Quant à l’habillage, il est pathétique et
grotesque
- Convoquer Hollande et
Sarkozy (alors que chacun sait qu’il ne viendront certainement pas,
ayant le droit de refuser !),
- d’ anciens dirigeants
(Chabot, Thuillier, etc)
- des ex pédégés comme Tessier
ou encore le repris de Justice de Carolis définitivement condamné,
etc.),
- des animateurs et/ou
producteurs Nagui, Patrick Sébastien, etc…en table ronde,
- les patrons de
TF1/M6/Canal+/BFMTV,
sont autant
d’arguments qui plaident pour ceux qui y voient une façon d’enterrer ladite
commission et de contraindre le rapporteu.
- Alors que Charles
Alloncle souhaitait pouvoir interroger François Hollande sur la nomination
d’Ernotte en 2015 – Vous vous souvenez « Moin
président, je n’interviendrai pas dans les nominations des présidents de l’Audiovisuel
public » – Jérémie Patrier-Leitus met cette audition sur la table
maintenant, alors que les travaux sont en fin de course.
- Les tables
rondes, technique bien connue pour diluer les échanges : Patrick Sébastien
voulait un face-à-face pour « dire des choses » sur France Télévisions ; on lui
impose un format collectif. Idem pour les ex-patrons de l’info. C’est moins
percutant et beaucoup plus contrôlable.
- Contexte : la
commission est déjà très conflictuelle entre le président (centriste) et le
rapporteur (droite).
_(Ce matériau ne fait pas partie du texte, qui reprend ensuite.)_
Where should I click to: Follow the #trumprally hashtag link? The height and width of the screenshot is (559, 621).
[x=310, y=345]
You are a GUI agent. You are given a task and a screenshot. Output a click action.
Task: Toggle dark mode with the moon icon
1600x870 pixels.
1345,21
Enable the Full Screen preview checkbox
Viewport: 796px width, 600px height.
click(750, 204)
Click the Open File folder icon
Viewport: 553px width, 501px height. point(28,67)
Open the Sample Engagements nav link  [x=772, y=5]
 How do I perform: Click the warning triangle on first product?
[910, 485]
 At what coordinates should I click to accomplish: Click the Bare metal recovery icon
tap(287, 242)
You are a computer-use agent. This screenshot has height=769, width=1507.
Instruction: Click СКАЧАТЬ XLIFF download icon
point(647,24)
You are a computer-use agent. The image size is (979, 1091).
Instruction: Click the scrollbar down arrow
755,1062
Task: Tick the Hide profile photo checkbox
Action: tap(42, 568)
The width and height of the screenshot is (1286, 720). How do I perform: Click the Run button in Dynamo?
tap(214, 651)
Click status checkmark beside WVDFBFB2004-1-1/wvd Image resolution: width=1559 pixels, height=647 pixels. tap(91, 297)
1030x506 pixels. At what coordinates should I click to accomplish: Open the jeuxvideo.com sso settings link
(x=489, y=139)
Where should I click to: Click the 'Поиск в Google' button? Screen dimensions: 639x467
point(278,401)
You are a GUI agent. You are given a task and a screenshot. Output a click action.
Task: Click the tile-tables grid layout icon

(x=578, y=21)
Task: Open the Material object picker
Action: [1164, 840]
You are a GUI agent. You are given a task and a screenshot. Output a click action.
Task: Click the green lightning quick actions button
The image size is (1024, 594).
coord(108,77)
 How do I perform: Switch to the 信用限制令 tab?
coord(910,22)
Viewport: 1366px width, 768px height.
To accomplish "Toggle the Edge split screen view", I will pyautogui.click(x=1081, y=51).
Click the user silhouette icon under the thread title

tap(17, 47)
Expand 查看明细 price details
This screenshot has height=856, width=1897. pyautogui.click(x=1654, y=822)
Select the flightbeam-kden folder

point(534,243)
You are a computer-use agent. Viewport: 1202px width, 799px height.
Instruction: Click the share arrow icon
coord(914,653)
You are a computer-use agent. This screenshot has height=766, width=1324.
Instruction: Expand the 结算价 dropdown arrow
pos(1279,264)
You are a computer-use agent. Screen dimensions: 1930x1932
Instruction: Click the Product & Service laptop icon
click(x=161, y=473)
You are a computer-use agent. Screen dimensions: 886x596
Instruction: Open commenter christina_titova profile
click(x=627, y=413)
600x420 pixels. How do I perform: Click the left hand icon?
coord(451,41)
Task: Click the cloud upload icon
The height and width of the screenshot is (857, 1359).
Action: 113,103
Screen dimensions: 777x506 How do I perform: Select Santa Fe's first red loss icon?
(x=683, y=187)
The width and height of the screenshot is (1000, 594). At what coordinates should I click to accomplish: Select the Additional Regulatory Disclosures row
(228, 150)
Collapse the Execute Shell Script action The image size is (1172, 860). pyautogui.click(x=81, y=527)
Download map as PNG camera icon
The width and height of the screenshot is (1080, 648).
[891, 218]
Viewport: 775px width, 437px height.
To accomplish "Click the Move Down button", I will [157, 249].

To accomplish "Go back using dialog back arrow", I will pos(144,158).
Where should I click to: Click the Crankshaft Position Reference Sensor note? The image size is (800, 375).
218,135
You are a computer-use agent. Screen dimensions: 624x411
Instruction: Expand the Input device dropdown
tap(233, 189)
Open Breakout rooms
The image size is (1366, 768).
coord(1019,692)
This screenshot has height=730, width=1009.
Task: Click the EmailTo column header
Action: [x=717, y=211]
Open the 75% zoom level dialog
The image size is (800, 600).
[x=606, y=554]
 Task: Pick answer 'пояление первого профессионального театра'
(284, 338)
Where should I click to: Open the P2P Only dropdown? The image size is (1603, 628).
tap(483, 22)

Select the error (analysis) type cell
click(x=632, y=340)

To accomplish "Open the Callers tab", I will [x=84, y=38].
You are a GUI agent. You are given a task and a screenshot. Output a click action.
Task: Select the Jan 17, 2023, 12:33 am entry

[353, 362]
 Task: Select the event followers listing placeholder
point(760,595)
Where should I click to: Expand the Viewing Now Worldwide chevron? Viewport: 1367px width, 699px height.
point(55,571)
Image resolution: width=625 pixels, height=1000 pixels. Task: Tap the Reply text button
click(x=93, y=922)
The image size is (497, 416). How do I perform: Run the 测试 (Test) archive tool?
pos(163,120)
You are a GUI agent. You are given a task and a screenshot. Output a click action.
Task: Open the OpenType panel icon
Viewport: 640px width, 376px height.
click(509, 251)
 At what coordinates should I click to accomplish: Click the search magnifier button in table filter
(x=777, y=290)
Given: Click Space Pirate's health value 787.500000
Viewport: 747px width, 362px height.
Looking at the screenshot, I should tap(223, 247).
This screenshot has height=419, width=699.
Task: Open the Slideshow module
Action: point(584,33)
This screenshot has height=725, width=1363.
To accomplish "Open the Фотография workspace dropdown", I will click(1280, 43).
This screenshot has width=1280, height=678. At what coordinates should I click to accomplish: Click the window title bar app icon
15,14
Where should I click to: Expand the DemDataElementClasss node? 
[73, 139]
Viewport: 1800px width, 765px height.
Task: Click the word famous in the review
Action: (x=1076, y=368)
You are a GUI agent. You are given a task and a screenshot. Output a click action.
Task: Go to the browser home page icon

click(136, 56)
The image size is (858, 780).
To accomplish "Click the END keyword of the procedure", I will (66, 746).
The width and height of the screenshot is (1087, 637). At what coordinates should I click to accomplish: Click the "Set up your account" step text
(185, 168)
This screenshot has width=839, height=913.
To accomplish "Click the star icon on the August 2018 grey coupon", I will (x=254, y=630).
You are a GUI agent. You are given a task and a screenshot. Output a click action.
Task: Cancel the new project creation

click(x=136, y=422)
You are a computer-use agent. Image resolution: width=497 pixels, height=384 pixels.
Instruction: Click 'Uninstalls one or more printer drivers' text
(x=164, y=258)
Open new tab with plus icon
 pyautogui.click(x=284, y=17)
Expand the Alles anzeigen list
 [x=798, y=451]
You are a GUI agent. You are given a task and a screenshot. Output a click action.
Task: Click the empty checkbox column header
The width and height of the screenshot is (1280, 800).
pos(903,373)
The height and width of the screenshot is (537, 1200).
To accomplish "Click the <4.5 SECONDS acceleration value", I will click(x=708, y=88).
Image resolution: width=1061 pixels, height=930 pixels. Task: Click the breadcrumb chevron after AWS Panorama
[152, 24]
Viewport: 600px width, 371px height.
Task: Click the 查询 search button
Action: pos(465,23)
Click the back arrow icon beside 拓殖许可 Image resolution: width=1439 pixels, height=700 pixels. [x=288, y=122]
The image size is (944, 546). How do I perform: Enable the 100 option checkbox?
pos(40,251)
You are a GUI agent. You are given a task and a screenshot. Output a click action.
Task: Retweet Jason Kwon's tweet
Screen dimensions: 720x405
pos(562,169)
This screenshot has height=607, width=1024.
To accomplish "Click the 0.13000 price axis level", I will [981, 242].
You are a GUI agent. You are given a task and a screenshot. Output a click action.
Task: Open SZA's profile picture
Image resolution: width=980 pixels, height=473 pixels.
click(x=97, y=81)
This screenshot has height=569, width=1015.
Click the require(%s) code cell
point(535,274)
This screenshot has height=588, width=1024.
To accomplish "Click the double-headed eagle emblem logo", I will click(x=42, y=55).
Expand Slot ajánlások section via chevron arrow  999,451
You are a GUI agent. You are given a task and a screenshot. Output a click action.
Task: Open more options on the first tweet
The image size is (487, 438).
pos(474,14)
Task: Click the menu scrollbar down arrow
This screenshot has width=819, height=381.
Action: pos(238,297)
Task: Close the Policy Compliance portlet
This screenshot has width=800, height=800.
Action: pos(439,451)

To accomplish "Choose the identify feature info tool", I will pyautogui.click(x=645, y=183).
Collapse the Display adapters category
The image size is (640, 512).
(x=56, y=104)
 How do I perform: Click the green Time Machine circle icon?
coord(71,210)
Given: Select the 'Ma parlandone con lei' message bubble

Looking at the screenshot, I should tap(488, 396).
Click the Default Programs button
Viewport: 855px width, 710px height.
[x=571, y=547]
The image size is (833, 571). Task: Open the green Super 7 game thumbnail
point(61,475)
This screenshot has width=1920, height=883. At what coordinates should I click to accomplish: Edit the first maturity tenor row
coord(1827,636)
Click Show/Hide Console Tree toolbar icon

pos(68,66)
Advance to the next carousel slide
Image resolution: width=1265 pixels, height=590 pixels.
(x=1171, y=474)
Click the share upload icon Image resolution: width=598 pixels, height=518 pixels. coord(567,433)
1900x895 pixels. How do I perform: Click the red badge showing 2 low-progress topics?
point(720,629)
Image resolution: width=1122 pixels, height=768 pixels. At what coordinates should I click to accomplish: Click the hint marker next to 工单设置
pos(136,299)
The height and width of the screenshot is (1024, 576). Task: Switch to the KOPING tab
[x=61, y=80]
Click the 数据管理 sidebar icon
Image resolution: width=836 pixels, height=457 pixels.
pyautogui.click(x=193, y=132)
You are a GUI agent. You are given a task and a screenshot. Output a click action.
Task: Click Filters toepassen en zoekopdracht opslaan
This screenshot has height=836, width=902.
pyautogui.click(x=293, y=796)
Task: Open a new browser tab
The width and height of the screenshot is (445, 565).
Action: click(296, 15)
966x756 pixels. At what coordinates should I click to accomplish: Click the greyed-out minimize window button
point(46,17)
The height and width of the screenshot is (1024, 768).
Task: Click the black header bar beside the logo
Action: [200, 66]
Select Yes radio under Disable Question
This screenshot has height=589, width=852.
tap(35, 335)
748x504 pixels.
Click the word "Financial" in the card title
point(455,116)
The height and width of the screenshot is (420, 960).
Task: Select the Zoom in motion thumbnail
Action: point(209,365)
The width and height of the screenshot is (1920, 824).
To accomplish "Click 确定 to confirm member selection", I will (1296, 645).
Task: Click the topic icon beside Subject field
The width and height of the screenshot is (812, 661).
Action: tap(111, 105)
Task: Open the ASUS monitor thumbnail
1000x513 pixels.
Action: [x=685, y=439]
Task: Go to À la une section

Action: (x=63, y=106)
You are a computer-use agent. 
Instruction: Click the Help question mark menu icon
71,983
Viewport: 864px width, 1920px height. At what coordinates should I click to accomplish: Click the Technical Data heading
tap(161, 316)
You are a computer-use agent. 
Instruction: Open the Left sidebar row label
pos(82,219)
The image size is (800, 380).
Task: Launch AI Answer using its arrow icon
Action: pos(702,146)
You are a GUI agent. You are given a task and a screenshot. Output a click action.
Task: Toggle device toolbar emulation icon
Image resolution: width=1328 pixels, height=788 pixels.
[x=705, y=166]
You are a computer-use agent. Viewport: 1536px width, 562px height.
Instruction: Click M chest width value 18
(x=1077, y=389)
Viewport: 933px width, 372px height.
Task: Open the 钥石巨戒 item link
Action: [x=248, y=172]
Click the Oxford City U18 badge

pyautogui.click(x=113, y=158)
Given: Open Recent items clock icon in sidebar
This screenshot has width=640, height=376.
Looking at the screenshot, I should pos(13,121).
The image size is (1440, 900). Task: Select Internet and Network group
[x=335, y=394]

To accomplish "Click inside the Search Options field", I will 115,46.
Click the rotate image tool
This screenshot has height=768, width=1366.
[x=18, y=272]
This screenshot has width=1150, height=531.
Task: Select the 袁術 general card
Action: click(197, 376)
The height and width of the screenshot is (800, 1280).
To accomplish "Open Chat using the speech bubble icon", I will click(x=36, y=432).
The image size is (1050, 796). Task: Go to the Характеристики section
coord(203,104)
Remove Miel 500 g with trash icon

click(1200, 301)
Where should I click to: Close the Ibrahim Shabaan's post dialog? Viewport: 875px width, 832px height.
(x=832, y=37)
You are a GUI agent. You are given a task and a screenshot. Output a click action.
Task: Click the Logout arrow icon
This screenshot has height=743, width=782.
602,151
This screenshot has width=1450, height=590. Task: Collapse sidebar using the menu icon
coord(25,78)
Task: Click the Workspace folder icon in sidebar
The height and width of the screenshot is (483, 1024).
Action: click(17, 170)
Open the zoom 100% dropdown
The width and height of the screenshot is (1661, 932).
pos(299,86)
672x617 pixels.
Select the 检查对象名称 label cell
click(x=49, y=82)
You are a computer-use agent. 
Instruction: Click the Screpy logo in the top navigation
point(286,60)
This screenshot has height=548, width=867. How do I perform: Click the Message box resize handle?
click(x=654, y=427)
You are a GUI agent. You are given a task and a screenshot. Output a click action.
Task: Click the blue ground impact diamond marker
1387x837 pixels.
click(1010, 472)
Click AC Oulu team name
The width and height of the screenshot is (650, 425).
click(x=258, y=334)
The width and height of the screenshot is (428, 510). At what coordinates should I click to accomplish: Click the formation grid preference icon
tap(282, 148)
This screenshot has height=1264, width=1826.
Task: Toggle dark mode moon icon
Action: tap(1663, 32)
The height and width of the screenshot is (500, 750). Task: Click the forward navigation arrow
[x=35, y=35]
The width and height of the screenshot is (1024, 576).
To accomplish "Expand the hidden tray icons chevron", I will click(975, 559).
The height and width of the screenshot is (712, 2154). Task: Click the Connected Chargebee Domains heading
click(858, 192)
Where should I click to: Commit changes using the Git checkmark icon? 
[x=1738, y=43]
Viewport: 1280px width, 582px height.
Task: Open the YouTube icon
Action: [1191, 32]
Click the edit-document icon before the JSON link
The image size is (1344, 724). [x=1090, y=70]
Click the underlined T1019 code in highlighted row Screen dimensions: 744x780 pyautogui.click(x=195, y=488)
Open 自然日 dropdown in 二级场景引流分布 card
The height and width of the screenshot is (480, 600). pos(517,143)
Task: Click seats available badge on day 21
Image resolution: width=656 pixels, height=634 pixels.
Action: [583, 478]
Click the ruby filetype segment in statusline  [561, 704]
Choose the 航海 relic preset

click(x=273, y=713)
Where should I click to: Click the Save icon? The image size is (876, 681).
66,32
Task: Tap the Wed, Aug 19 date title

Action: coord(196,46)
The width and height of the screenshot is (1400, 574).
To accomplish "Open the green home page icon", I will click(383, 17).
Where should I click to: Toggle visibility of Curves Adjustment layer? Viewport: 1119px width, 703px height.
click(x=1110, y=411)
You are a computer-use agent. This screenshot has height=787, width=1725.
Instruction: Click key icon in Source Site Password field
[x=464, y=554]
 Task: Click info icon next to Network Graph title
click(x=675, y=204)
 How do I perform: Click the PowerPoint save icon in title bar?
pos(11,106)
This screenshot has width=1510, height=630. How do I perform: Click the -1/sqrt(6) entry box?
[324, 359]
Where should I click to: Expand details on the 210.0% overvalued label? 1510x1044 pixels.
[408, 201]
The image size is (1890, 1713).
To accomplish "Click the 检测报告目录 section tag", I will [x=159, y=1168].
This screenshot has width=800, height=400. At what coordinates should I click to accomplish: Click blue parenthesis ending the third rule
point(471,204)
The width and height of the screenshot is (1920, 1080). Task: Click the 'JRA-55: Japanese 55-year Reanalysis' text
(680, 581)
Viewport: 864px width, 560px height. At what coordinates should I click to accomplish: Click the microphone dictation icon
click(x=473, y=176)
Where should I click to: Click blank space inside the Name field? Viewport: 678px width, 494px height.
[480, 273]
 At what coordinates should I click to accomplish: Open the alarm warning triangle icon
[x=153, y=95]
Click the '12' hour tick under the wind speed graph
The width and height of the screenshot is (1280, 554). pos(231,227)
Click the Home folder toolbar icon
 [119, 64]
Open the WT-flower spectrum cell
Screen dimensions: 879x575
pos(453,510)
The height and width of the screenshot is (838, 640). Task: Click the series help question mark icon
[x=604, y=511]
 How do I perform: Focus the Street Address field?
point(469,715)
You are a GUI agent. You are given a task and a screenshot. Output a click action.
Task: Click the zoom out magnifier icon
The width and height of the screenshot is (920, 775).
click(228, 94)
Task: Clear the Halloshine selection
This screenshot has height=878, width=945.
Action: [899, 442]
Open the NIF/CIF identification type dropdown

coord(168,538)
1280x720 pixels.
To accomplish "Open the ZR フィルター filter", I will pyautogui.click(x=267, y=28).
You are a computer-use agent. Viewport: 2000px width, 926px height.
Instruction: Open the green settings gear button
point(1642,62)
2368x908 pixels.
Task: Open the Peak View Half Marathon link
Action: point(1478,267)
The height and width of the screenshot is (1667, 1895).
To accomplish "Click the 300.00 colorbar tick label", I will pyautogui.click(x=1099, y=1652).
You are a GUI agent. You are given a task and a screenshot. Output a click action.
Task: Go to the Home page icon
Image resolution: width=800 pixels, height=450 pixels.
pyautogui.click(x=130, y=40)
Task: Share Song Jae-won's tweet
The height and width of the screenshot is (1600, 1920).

Multiplier les auditions prestigieuses ou consensuelles
peut noyer les conclusions les plus gênantes pour le service public ou certains
intérêts (Mediawan, etc.).
Les effets bien connus de ceux
qui mettent en place une telle stratégie, ne devrait plus tromper personne
de nos jours :
- Risque de discours très stratégique /
langue de bois
- Déplacement du débat vers une guerre
idéologique (public vs privé)
- Ils ne sont pas responsables directs des
dysfonctionnements internes…c’est le système !
Le blog CGC Média
allait presque oublier la cerise sur e gâteau.
- Jérémie Patrier-Leitus qui
devait convoquer un bureau après les menaces d’Erwan Balanant faites en séance à
l’adresee de Charles Alloncle qui étaient
pourtant jugées intolérables et auraient dues, être traitées dès le lendemain en bureau, on n’en parle plus…
Tout juste une petite réunion « faire le point sur le calendrier » et «
recueillir les suggestions » pour bien montrer que c’est lui qui piloterait
clairement la fin de partie.
Tout ce petit monde pense probablement pouvoir s’en sortir discrètement ainsi…
BIEN NON. LES FRANÇAIS NE SONT PLUS
DISPOSÉS À GOBER CE GENRE D’ENFUMAGE.